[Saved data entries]
BEGIN

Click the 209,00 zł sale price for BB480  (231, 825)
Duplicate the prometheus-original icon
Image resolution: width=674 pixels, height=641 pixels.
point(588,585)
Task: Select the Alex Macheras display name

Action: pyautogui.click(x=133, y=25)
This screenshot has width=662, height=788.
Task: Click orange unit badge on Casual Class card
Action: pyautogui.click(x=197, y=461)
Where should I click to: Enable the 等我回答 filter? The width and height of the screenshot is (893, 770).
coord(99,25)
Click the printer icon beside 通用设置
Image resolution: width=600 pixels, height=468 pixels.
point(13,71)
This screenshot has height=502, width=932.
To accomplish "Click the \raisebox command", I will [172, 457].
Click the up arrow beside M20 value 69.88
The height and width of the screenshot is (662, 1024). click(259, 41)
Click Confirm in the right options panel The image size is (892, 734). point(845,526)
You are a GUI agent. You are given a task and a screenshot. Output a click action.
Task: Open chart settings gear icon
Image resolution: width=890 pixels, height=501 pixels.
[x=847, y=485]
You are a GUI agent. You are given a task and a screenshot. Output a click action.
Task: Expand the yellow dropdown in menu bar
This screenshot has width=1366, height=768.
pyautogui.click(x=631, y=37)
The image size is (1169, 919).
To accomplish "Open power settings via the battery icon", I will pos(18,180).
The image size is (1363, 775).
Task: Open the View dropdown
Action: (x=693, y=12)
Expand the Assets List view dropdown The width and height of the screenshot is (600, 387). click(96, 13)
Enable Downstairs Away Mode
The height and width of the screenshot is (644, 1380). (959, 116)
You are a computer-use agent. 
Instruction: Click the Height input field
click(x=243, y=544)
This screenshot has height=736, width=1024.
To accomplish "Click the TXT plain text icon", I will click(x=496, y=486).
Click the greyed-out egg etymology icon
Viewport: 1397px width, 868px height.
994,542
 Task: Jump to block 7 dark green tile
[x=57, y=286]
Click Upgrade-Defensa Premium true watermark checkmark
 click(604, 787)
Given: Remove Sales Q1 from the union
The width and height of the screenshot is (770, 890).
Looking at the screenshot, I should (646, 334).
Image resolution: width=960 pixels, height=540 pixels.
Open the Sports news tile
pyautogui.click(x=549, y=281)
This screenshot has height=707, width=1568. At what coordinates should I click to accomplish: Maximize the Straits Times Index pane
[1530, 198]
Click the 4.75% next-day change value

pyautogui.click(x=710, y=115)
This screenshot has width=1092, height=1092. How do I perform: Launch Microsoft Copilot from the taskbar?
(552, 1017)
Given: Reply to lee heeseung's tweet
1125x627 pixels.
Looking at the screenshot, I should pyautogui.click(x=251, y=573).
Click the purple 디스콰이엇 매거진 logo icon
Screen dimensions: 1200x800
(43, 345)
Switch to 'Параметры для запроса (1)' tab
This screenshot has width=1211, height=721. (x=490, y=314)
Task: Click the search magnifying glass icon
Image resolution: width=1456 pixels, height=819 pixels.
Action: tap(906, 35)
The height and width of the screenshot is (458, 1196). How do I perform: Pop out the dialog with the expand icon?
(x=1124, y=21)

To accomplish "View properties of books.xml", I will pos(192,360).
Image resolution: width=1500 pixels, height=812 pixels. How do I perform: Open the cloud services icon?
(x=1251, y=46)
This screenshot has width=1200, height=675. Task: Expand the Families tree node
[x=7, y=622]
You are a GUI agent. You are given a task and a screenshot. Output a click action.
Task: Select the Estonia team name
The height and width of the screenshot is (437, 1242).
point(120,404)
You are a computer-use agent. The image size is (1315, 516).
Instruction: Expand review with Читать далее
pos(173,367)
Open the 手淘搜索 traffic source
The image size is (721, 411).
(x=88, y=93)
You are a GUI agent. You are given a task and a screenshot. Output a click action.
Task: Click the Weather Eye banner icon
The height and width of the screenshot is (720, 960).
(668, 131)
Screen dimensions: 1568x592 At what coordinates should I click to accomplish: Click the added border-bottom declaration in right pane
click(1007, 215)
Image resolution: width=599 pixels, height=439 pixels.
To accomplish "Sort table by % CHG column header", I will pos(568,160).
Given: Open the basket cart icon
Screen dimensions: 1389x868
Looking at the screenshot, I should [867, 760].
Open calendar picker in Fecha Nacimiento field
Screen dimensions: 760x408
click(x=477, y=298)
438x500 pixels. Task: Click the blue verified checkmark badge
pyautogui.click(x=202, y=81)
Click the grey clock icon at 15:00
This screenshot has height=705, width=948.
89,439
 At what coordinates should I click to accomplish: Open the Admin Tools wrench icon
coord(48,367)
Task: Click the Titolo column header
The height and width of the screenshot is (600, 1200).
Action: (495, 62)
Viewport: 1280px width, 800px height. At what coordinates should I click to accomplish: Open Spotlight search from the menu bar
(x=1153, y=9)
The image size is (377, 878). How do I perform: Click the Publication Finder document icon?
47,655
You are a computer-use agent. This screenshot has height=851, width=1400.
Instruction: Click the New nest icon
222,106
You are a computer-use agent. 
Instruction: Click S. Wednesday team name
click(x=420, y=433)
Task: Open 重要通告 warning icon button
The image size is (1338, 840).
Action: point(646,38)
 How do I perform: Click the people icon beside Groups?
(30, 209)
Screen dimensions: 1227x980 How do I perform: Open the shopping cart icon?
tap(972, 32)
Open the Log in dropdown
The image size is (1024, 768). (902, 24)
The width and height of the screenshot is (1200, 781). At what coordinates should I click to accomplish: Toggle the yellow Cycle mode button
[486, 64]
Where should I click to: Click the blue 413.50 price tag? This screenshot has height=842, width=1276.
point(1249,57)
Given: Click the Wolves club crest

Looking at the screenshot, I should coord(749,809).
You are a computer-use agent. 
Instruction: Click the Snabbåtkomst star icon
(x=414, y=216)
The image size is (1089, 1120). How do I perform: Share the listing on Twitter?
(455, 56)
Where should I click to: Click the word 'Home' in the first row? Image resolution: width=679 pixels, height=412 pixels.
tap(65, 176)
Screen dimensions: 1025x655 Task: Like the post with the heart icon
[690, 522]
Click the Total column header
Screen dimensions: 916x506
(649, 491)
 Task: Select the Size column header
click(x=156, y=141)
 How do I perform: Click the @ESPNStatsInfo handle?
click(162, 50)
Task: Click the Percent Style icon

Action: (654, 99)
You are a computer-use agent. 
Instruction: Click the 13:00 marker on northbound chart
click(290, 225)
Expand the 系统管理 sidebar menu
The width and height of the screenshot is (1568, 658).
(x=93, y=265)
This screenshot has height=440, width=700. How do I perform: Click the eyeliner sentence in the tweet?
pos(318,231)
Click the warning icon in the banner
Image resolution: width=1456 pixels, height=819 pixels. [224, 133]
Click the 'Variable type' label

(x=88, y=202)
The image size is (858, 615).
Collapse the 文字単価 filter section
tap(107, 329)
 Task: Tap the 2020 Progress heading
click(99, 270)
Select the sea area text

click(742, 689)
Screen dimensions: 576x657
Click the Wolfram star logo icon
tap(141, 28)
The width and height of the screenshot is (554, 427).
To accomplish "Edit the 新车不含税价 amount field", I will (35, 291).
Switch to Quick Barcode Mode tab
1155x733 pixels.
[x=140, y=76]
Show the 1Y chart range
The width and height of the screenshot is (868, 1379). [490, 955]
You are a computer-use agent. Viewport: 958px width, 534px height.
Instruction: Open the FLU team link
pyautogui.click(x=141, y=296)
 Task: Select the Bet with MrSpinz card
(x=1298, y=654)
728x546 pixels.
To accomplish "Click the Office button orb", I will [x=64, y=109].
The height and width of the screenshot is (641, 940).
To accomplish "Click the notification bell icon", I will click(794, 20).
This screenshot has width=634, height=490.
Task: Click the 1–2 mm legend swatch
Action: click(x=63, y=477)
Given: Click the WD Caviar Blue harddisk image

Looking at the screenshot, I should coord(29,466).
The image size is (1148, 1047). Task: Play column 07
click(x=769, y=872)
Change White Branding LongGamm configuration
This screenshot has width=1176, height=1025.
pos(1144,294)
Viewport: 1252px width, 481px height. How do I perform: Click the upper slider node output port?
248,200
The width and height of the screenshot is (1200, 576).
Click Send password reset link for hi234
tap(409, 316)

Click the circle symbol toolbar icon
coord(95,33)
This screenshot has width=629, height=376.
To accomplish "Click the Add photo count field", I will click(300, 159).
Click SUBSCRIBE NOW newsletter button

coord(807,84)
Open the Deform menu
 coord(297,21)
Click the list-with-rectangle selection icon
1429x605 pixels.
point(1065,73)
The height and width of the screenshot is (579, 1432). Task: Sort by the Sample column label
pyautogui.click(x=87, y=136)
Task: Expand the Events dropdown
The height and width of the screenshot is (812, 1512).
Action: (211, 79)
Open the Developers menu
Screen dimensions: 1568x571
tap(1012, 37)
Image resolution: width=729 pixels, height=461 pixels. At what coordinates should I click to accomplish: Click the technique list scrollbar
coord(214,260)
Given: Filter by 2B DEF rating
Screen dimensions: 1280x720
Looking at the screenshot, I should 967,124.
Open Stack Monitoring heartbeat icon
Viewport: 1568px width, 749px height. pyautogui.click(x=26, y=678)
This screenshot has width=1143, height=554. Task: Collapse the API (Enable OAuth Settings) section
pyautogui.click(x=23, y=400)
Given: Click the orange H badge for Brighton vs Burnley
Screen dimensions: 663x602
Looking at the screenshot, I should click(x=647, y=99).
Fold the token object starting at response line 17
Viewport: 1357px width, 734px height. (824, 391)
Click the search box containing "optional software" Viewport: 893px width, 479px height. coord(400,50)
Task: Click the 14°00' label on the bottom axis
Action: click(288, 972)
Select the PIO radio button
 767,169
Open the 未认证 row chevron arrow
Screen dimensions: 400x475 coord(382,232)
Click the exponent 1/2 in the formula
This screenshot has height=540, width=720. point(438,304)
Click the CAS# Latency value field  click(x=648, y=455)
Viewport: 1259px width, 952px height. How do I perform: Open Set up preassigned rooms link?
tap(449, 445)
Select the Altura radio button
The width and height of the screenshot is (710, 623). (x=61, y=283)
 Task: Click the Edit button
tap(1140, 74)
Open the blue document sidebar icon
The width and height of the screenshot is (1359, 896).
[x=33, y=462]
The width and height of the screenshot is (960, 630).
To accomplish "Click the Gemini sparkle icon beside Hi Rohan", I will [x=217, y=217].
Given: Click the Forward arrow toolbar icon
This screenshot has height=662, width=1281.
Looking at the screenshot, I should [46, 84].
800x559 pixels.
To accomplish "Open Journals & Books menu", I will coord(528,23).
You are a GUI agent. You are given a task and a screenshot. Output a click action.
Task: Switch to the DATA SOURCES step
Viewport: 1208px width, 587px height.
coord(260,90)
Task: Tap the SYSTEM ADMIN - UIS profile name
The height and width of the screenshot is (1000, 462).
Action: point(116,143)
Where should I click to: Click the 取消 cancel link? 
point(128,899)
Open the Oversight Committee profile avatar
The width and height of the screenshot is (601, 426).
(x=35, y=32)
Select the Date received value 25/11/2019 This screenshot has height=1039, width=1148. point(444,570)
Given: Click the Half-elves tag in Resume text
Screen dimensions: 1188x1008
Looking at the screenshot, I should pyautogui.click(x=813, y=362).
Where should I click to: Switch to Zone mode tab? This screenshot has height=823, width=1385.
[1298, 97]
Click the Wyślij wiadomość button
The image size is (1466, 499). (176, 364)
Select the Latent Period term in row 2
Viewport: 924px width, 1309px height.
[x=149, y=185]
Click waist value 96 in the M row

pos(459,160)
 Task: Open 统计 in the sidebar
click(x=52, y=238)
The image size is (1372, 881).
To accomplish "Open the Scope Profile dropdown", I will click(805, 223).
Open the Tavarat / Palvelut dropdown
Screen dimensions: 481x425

END

= Work instructions =
Could you transcribe the entries above word for word, from the line with "The image size is (1169, 919)." down to the line with "This screenshot has height=736, width=1024.", keeping both?

= Answer section =
The image size is (1169, 919).
To accomplish "Open power settings via the battery icon", I will pos(18,180).
The image size is (1363, 775).
Task: Open the View dropdown
Action: (x=693, y=12)
Expand the Assets List view dropdown The width and height of the screenshot is (600, 387). click(96, 13)
Enable Downstairs Away Mode
The height and width of the screenshot is (644, 1380). (959, 116)
You are a computer-use agent. 
Instruction: Click the Height input field
click(x=243, y=544)
This screenshot has height=736, width=1024.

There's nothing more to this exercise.